Saturday, March 7, 2020

NY SUN - Judges: The Whirlwind, Indeed - "What should be done about Senator Schumer’s threats to Gorsuch & Kavanaugh?"

Submitted by: J Cryots

‘This is a moment, in our view, for the Supreme Court to clobber the senator with Title 18 of the United States Code, section 401. Title 18 is the part of our federal law that deals with criminal matters, and section 401 grants courts the power to punish contempt. The Nine could move against the senator sua sponte, meaning on the court’s own motion, by issuing a heavy fine, say, or seizing his law license, or worse.


Could the court really do that? We’re no lawyer, just a newspaper with a flask of newsblack and whiskey in one hand and a pen in the other. Yet the plain language of Section 401 says that “a court of the United States shall have power to punish by fine or imprisonment, or both, at its discretion, such contempt of its authority, and none other, as . . .” Then it lists the contempts that would open an individual to sanctions.’

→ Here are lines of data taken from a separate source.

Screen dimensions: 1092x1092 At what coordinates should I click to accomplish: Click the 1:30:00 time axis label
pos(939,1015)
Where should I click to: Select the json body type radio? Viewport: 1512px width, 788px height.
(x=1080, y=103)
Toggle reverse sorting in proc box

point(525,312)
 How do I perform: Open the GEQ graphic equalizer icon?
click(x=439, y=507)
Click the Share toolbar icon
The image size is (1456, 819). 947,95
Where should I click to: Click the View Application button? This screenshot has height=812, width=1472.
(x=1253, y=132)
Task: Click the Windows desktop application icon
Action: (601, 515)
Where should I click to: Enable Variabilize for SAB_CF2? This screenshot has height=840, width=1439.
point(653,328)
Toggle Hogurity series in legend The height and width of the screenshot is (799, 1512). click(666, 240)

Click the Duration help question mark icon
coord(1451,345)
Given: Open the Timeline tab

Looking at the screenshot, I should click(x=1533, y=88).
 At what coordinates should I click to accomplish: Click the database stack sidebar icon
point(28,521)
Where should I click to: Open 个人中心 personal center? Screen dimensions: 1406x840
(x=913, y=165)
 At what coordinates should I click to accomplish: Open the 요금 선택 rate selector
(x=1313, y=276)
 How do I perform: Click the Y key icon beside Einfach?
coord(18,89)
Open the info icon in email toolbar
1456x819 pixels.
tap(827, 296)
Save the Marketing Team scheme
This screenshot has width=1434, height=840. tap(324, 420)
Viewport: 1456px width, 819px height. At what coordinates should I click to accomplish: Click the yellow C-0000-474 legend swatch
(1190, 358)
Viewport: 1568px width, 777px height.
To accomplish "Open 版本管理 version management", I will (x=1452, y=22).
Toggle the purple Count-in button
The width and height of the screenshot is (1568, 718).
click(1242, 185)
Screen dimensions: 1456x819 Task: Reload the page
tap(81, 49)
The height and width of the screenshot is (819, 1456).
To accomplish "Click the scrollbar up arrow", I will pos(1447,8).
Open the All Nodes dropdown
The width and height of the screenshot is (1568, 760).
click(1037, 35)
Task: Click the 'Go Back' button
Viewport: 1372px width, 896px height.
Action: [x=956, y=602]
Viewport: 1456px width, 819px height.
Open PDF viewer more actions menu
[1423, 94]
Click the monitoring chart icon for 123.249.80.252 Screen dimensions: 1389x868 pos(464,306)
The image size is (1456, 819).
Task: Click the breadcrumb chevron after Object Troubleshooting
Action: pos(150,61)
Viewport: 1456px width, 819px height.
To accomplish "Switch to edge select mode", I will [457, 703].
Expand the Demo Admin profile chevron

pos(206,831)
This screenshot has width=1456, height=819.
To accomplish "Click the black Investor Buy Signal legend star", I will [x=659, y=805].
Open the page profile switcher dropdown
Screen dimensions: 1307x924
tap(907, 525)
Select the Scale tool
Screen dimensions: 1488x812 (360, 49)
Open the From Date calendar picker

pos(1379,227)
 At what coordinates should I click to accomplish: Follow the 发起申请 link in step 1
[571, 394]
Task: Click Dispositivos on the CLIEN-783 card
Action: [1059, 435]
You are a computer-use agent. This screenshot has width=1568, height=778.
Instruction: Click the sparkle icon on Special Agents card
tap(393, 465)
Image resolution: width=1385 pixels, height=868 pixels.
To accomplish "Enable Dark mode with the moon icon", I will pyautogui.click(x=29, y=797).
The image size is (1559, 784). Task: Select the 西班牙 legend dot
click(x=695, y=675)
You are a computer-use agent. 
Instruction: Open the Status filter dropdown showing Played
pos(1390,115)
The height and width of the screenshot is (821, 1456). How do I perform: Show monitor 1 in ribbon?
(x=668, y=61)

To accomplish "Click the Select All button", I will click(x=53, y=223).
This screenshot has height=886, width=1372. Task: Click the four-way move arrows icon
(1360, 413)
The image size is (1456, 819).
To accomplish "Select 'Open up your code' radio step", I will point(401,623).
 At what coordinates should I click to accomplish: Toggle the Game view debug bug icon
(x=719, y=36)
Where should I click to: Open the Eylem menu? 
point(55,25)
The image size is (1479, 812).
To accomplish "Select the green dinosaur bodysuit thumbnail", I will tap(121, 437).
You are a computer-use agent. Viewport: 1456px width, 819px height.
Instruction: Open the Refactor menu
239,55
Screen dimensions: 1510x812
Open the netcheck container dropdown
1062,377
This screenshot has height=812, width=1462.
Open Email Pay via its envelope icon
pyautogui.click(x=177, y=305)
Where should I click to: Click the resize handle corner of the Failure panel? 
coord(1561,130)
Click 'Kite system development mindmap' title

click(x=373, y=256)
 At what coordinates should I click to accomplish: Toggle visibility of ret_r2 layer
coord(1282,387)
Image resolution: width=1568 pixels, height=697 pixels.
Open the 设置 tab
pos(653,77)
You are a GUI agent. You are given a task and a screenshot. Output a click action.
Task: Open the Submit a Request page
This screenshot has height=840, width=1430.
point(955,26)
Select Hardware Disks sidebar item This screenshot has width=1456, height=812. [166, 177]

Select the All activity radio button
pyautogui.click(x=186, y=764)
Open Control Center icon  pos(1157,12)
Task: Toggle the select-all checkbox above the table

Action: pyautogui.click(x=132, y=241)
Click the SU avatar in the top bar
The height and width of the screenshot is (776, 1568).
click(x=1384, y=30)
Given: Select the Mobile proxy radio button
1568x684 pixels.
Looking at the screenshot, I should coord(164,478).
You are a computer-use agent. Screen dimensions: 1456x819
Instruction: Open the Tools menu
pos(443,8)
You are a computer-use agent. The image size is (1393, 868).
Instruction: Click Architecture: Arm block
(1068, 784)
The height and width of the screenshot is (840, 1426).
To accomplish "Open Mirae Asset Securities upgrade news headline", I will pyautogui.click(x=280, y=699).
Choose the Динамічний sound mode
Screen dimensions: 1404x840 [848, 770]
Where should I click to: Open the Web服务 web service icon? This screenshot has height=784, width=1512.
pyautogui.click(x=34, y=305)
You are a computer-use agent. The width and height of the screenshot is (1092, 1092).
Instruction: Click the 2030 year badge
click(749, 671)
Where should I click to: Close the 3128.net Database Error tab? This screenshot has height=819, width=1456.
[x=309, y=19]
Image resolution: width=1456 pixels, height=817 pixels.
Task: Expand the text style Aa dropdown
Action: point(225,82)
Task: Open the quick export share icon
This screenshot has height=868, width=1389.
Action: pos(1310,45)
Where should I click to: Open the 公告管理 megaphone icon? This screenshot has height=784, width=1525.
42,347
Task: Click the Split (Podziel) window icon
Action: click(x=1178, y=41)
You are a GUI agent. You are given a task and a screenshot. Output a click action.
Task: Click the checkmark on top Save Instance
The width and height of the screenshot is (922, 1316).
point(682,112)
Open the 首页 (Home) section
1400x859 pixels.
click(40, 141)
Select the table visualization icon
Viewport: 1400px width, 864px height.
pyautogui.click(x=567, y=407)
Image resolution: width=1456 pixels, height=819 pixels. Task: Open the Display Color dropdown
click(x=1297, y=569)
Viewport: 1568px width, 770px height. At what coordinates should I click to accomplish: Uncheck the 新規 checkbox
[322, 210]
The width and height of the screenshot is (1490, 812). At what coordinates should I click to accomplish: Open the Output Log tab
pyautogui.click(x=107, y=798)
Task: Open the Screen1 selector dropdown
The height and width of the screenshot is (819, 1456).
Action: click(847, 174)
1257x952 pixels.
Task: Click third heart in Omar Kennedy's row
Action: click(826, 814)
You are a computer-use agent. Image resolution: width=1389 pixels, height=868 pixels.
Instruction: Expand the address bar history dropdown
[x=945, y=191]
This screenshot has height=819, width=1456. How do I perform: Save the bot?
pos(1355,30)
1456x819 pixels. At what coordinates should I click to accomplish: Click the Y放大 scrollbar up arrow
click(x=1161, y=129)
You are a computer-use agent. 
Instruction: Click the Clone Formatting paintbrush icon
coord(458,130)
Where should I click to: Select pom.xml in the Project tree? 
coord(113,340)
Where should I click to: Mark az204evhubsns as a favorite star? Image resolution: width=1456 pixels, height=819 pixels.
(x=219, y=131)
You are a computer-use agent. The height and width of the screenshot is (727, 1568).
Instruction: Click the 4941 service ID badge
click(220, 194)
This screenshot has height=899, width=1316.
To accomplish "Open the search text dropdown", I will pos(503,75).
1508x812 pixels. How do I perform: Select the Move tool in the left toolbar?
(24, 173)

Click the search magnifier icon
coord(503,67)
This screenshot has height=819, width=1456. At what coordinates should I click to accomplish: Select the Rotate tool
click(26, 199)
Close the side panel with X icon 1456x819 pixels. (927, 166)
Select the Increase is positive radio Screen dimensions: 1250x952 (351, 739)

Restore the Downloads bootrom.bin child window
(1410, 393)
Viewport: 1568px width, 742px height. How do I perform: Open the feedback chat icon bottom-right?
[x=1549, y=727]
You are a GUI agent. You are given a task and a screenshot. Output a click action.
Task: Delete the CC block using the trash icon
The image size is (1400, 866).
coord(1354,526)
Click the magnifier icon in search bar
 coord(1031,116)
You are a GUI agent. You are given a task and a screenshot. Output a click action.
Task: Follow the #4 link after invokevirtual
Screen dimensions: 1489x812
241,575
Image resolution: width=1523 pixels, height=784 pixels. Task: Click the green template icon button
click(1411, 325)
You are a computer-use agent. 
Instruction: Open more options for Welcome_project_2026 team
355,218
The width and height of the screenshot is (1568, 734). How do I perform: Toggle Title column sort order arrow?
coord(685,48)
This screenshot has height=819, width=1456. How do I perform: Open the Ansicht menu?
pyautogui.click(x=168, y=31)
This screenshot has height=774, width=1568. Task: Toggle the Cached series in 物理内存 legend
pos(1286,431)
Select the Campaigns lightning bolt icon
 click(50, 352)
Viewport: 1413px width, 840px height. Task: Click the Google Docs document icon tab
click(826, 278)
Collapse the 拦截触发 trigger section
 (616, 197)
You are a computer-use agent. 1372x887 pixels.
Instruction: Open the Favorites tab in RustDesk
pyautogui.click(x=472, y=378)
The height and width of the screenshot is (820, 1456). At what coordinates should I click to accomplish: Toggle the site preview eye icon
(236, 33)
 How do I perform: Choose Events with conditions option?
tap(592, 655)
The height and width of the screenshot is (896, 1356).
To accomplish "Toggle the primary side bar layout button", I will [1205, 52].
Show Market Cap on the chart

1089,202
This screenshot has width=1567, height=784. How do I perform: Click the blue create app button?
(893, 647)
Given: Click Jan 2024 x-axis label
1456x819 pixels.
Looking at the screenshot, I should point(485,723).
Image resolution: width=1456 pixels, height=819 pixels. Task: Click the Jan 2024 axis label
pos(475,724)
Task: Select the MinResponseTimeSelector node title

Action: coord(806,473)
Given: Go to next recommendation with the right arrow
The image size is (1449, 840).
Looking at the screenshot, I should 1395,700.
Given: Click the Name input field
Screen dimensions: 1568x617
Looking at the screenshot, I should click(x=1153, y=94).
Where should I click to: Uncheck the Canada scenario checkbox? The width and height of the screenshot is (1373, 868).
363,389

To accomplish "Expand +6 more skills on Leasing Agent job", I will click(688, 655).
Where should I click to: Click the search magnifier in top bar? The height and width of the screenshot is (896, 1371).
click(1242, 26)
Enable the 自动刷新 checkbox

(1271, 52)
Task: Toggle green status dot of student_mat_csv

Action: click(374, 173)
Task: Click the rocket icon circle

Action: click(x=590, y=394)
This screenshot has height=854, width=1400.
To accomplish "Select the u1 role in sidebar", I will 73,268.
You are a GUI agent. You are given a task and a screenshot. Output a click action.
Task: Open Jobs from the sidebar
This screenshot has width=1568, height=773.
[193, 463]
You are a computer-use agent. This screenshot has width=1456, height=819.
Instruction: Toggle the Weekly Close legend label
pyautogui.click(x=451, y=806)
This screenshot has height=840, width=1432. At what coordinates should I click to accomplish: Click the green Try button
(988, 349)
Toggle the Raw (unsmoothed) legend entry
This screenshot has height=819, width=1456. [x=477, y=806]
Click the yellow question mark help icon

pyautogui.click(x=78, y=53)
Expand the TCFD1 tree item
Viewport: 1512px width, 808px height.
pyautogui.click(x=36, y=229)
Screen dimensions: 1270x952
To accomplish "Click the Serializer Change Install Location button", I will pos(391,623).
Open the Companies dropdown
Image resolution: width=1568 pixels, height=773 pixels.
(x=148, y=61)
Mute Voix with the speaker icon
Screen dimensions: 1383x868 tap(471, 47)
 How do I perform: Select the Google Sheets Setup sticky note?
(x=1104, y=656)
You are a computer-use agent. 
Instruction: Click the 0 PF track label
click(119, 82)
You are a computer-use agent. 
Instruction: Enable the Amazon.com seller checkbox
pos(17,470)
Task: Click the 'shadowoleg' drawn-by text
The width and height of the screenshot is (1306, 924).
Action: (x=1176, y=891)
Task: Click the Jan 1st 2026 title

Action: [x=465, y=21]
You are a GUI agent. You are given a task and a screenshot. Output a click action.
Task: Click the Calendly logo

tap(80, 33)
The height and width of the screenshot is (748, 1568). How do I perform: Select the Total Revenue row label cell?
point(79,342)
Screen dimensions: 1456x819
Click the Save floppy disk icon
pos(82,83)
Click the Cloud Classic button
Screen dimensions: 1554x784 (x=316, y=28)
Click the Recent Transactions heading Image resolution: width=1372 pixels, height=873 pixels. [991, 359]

Judges: The Whirlwind, Indeed
Editorial Board, NYSun.com - March 6, 2020

What should be done about Senator Schumer’s threats to two members of the United States Supreme Court? Everyone agrees that the senator’s words were shocking. Mr. Schumer, while addressing an abortion rights rally in front of the Court, issued threats against two justices over a case on abortion. “I want to tell you, Gorsuch, I want to tell you, Kavanaugh, you have released the whirlwind, and you will pay the price,” Mr. Schumer boomed.
The Baltimore Sun, in an editorial today, reckons that Mr. Schumer was merely echoing Justice Kavanaugh’s expression, during his confirmation hearing, of fear of the whirlwind the Democrats had sowed. Mr. Schumer, though, having so pointedly named Justices Gorsuch and Kavanaugh, proceeded to shout a threat that shocked the nation: “You will not know what hit you if you go forward with these awful decisions.”
This is a moment, in our view, for the Supreme Court to clobber the senator with Title 18 of the United States Code, section 401. Title 18 is the part of our federal law that deals with criminal matters, and section 401 grants courts the power to punish contempt. The Nine could move against the senator sua sponte, meaning on the court’s own motion, by issuing a heavy fine, say, or seizing his law license, or worse.
Could the court really do that? We’re no lawyer, just a newspaper with a flask of newsblack and whiskey in one hand and a pen in the other. Yet the plain language of Section 401 says that “a court of the United States shall have power to punish by fine or imprisonment, or both, at its discretion, such contempt of its authority, and none other, as . . .” Then it lists the contempts that would open an individual to sanctions.
One is “misbehavior of any person” in the court’s “presence or so near thereto as to obstruct the administration of justice”; two is “misbehavior” of “any” of the court’s “officers” in “their official transactions”; and three is “disobedience or resistance” to the court’s “lawful writ, process, order, rule, decree, or command.” So it looks like Mr. Schumer is in jeopardy of contempt in all three categories, including, because he’s a lawyer, the second one involving court officers.
The business about sua sponte is not novel. Courts act on their own motion all the time (sometimes a judge just barks at an unruly defendant to sit down and behave himself or, if he doesn’t, fines him or throws him in the clink for a night). The case of Senator Schumer is particularly egregious, given that he threatened two members of the Supreme Court in a contemptuous tone by their last names only and absent honorifics.
The senator was threatening them not to go forward, even as the Justices were sitting inside on an active case — June Medical Services v. Russo — involving abortion regulations at Louisiana. In the view of even the Washington Post, Mr. Schumer’s words were “arguably worse” than the kind of criticism that President Trump used against, say, Justices Sotomayor and Ginsburg. The Chief Justice of the United States, John Roberts, called Mr. Schumer’s remarks “dangerous.”
Which is why it seems to us that this would be an occasion for the Supreme Court to unsheath Section 401. It could start with an order to the Chief United States Marshal to frog march the Senator into the courtroom. The justices could remind him that he is not under the protection of the speech and debate clause, because his threat was issued not inside the Senate but rather from the Court’s own apron.
Then the justices could give the minority leader of the Senate a minute of silence to compose an apology and order him to utter it on the spot to Justices Gorsuch and Kavanaugh. They could use their judgment to gauge whether Mr. Schumer sounds genuinely contrite and seems to understand the line he crossed. Otherwise, a fine, disbarment, and a few nights in the pokey. Whirlwind to follow.